[Rows of pointing data]
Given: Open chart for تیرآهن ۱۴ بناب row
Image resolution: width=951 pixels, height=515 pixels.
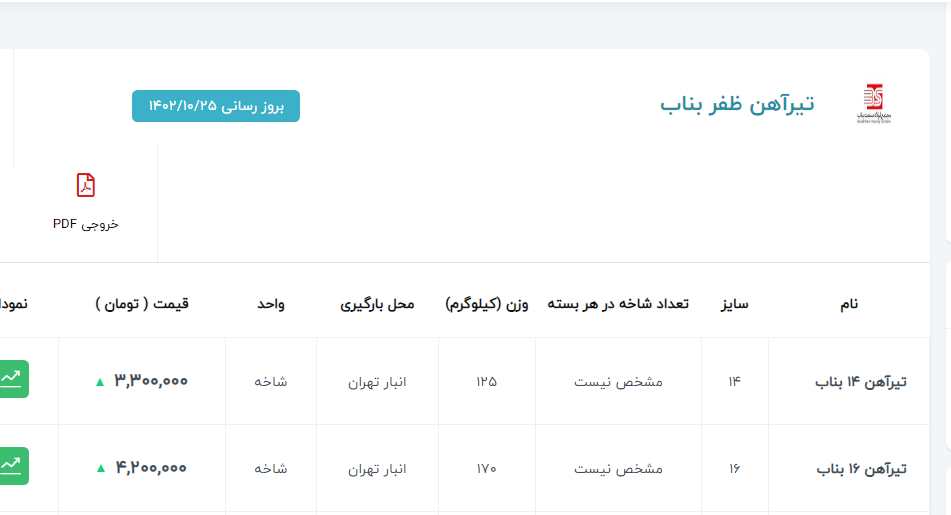Looking at the screenshot, I should 13,379.
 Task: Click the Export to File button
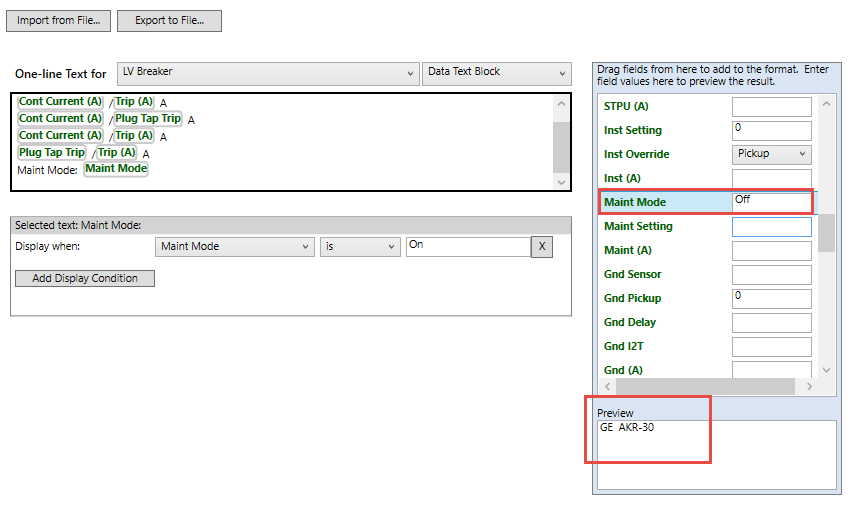[x=169, y=21]
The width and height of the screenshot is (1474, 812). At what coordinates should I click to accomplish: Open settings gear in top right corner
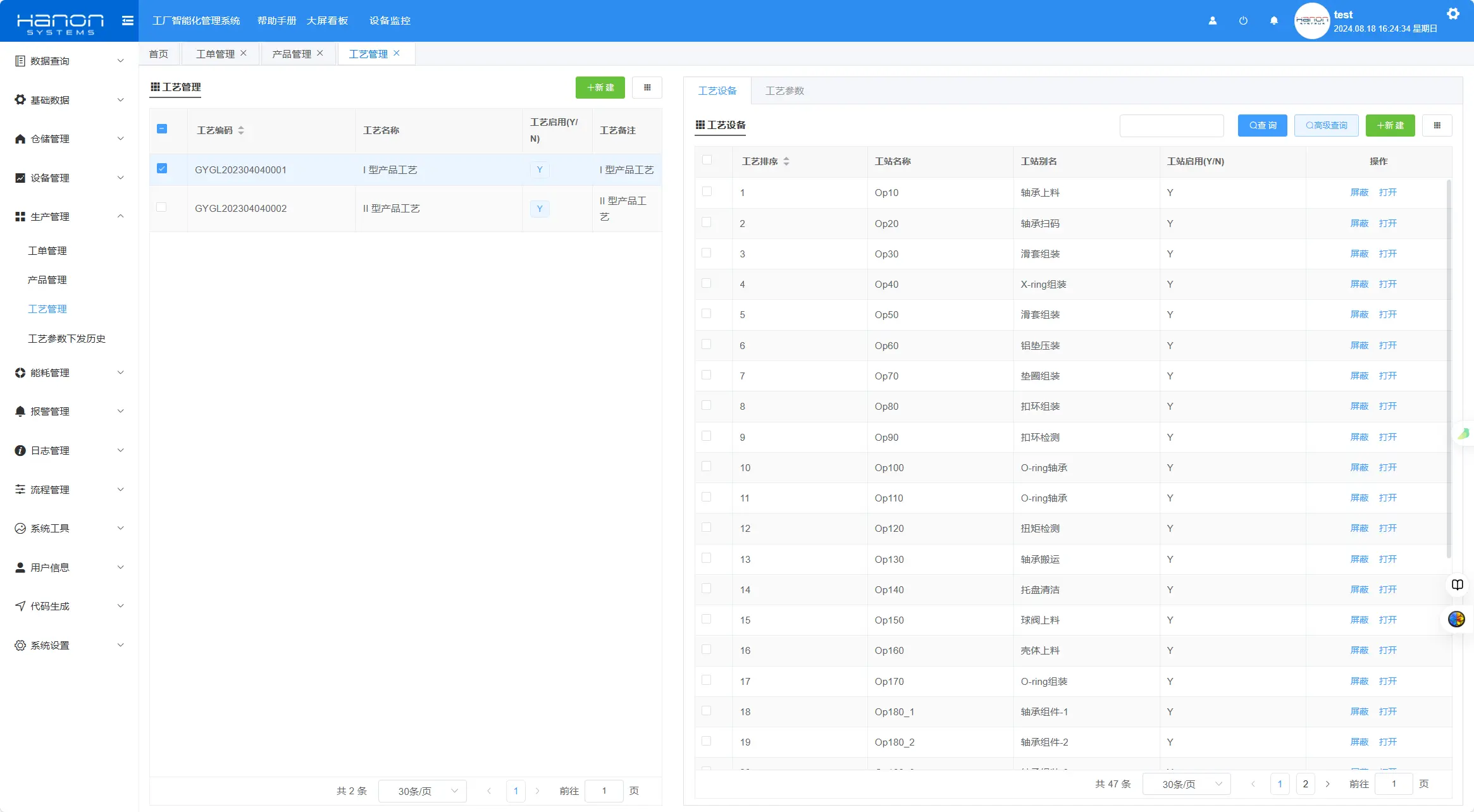(x=1453, y=13)
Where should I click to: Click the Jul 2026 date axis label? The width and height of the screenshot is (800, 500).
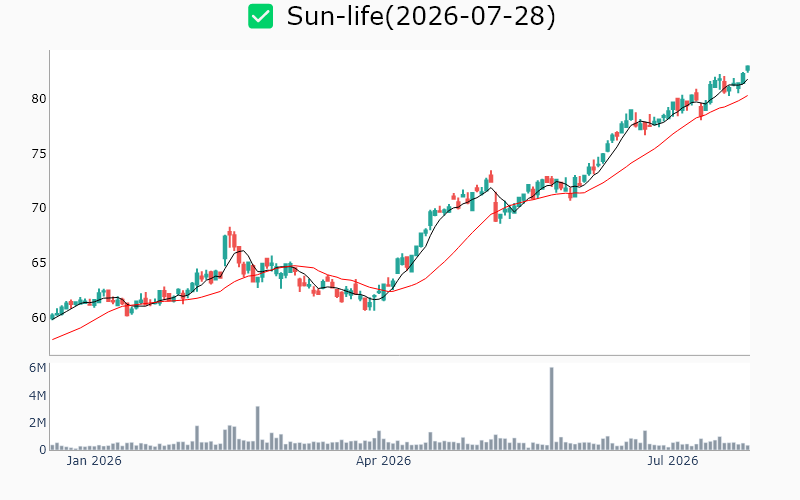click(x=672, y=461)
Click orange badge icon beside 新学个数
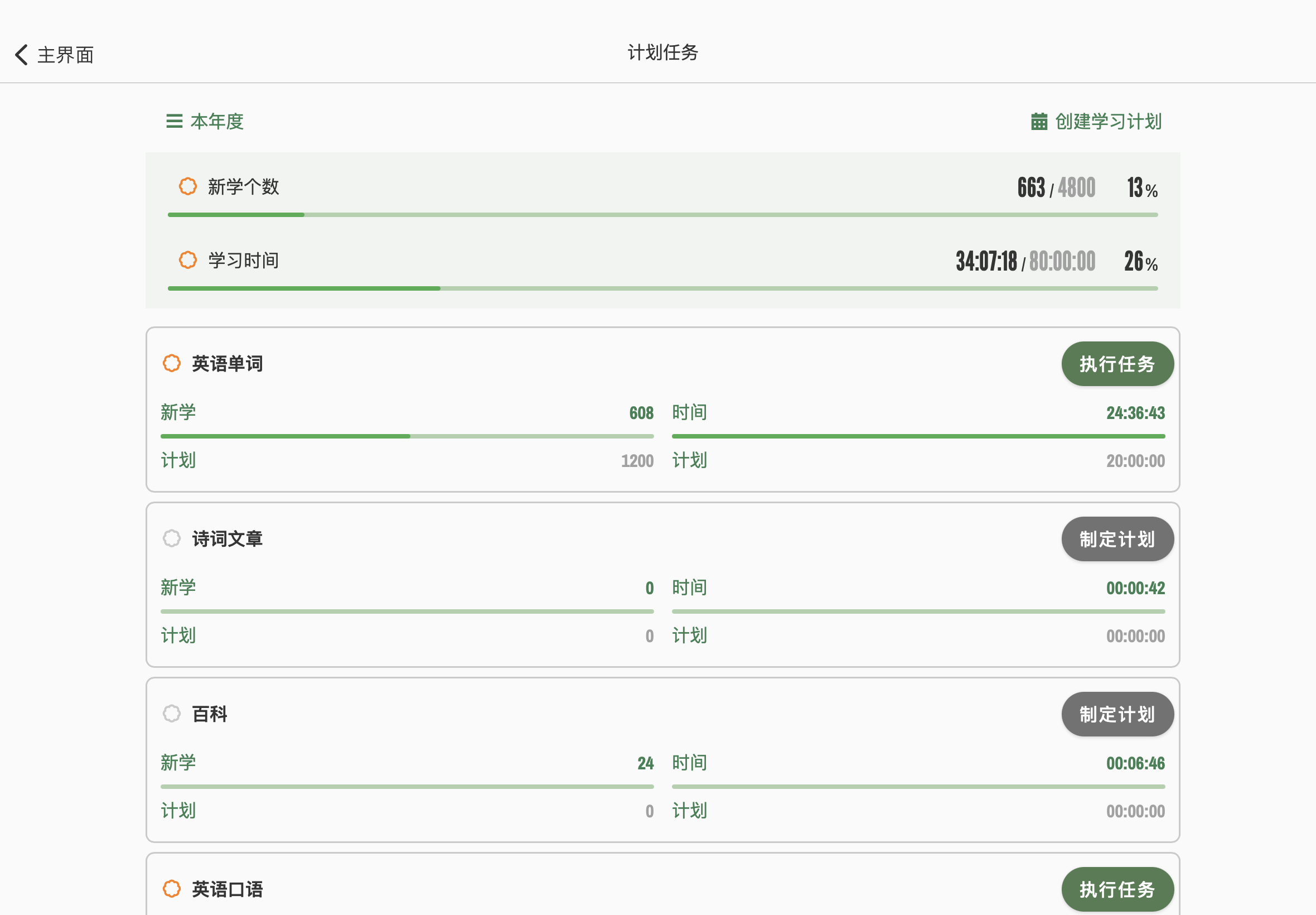Viewport: 1316px width, 915px height. point(188,186)
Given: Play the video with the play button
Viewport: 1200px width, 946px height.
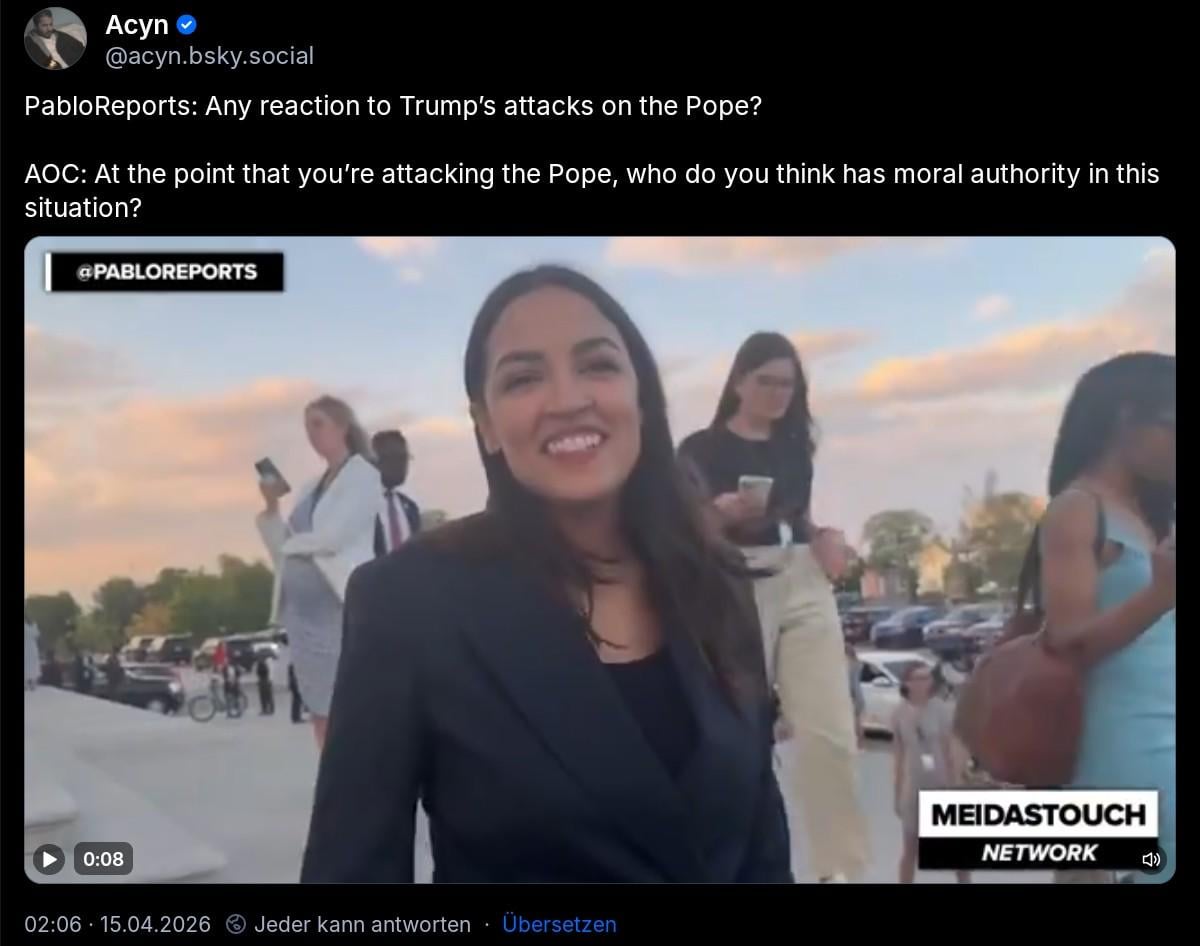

PROBLEM STATEMENT: Quote all of the records above line for line, leaving out the pictures.

RESPONSE:
Given: Open chart for تیرآهن ۱۴ بناب row
Image resolution: width=951 pixels, height=515 pixels.
Looking at the screenshot, I should 13,379.
 Task: Click the Export to File button
[x=169, y=21]
The width and height of the screenshot is (1474, 812). At what coordinates should I click to accomplish: Open settings gear in top right corner
(x=1453, y=13)
Where should I click to: Click the Jul 2026 date axis label? The width and height of the screenshot is (800, 500).
click(x=672, y=461)
Click orange badge icon beside 新学个数
Viewport: 1316px width, 915px height. point(188,186)
Given: Play the video with the play button
Viewport: 1200px width, 946px height.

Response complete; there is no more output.